** EXCERPTED RECORDS **

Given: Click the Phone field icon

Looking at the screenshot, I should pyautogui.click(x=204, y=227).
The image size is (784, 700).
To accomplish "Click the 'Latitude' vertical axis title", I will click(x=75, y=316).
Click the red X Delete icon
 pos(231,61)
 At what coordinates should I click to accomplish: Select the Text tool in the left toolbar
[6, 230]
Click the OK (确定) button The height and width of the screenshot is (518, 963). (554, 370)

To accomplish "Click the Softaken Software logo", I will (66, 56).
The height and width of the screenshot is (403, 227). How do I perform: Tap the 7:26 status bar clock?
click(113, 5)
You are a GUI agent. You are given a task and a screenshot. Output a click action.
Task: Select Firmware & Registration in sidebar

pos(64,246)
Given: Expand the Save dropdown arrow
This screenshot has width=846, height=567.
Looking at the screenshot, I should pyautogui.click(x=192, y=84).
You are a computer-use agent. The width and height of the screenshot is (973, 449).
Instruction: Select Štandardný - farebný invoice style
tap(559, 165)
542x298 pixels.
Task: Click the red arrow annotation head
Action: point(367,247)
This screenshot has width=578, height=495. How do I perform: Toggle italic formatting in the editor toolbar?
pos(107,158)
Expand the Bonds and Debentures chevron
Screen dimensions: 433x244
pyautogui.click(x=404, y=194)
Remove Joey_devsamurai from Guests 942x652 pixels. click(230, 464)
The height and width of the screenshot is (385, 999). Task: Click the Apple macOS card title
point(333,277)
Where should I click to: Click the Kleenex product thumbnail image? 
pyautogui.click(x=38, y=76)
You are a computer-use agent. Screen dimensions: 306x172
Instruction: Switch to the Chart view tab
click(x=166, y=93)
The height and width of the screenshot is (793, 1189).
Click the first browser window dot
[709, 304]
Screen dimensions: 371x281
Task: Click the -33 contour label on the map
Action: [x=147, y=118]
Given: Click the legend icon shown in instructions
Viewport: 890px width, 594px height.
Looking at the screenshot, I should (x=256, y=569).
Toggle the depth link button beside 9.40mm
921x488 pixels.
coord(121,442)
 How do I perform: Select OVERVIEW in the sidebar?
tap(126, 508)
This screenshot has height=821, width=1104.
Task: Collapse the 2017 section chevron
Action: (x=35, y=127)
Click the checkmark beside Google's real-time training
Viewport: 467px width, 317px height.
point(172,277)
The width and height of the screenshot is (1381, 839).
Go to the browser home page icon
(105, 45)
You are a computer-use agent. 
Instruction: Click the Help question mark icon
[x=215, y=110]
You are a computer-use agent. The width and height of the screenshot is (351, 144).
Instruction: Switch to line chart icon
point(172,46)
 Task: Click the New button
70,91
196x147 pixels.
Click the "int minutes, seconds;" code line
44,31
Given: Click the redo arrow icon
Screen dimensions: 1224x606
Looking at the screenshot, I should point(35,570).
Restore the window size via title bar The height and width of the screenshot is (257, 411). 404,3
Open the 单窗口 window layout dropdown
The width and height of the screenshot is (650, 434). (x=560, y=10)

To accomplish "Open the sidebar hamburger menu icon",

** PROBLEM DETAILS **
The lines from the one containing "Open the 单窗口 window layout dropdown" through the last line of the records are the answer; set them down exactly and add nothing.

** OUTPUT FOR THIS EXERCISE **
Open the 单窗口 window layout dropdown
The width and height of the screenshot is (650, 434). (x=560, y=10)

To accomplish "Open the sidebar hamburger menu icon",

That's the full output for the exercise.